After half the pumpkins in one Lower Mainland farm became too soft too soon, the local community rallied behind them to carry them through the fall months.
Maan Farms in Abbotsford posted to their social media channels on Saturday (Oct. 2) showing thousands of pumpkins that became much too soft to hold the shape of a jack-o-lantern by Halloween. In a recent interview with Vancouver Is Awesome, farmer Amir Maan said some loss is to be expected but usually only around 15 per cent.
Maan added that while he isn’t sure exactly what caused the mass die-off, he suspects a combination of the extreme temperatures seen in July’s heat wave sped up the pumpkin’s ripening cycle too soon and recent heavy rains saturated them.
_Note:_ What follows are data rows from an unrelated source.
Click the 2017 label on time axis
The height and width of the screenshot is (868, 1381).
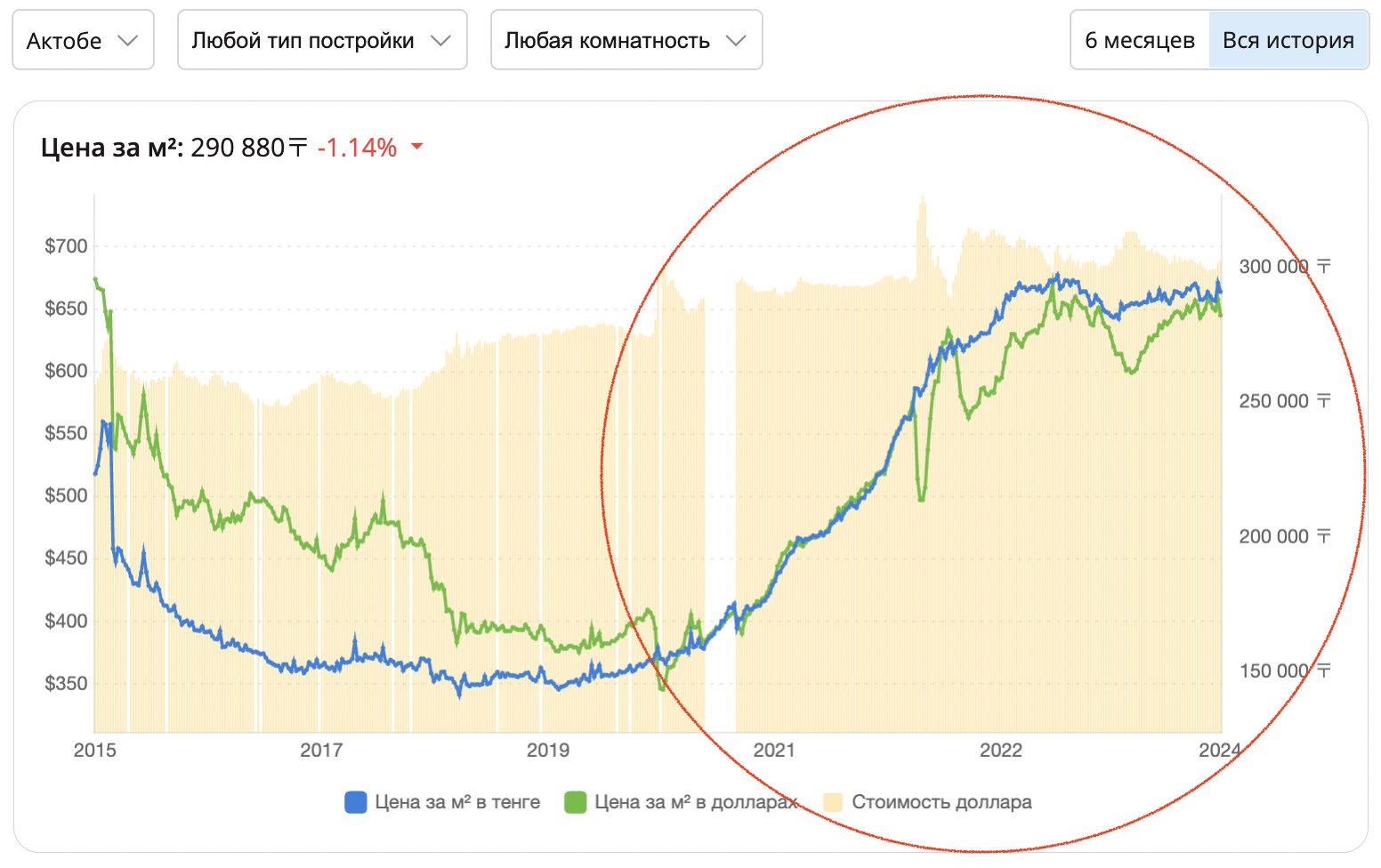pyautogui.click(x=321, y=750)
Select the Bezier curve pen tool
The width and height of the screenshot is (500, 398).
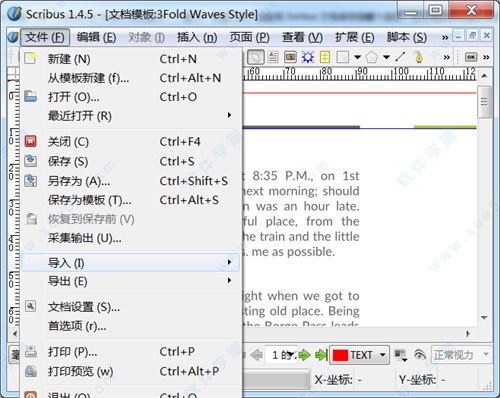tap(418, 57)
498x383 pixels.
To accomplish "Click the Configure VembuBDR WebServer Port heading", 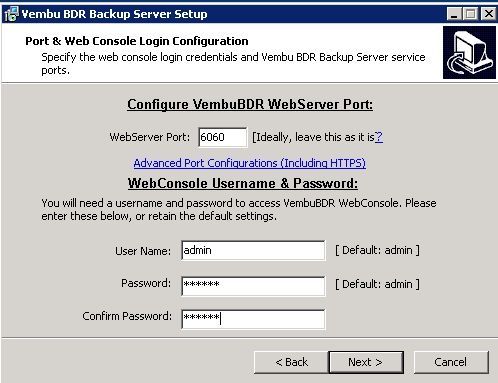I will pyautogui.click(x=250, y=105).
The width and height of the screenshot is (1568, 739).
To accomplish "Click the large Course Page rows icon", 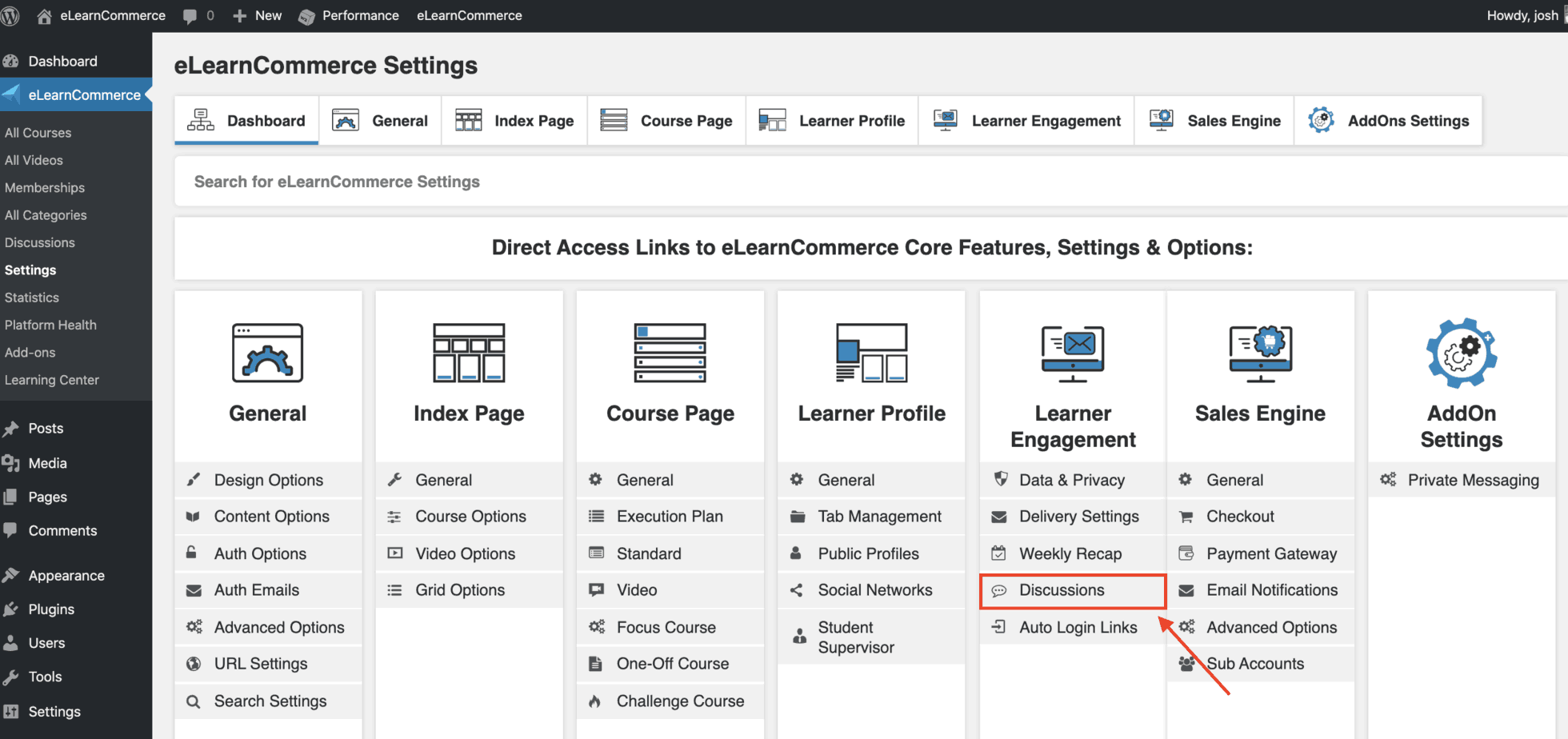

Soon after Maan shared his story, his farm was able to purchase replacement pumpkins from nearby farms, ensuring they would still be able to sell the gourds up to the spookiest day of the year.
"It's not that we are able to sell our patch, we're also able to purchase pumpkins and put money in other farmers' pockets,” Maan said. “It's just a big butterfly effect."
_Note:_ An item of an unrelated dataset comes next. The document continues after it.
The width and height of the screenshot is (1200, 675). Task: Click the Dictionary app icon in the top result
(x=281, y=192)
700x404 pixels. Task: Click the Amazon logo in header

But what to do with the bad pumpkins? With the attention Maan’s story received, not only was purchasing fresh pumpkins made possible, but local farmers wanted to assist Maan’s farm in any way they could.
"That support has been amazing,” Maan said. “They want to be able to help in some sort of way and I thought the best way to do that would be to give these pumpkins to local animal sanctuaries."
As for what non-farmers can do, Maan said the most helpful thing anyone can do is support their local farmers and pumpkin patches this season.
"That local footprint or that local butterfly effect of buying locally, it doesn't just affect the farmer, it affects their employees who may be students,” he said. "We can't really compete with the pricing from big box stores. But that money that you put towards a local farmer, it pays dividends for years to come."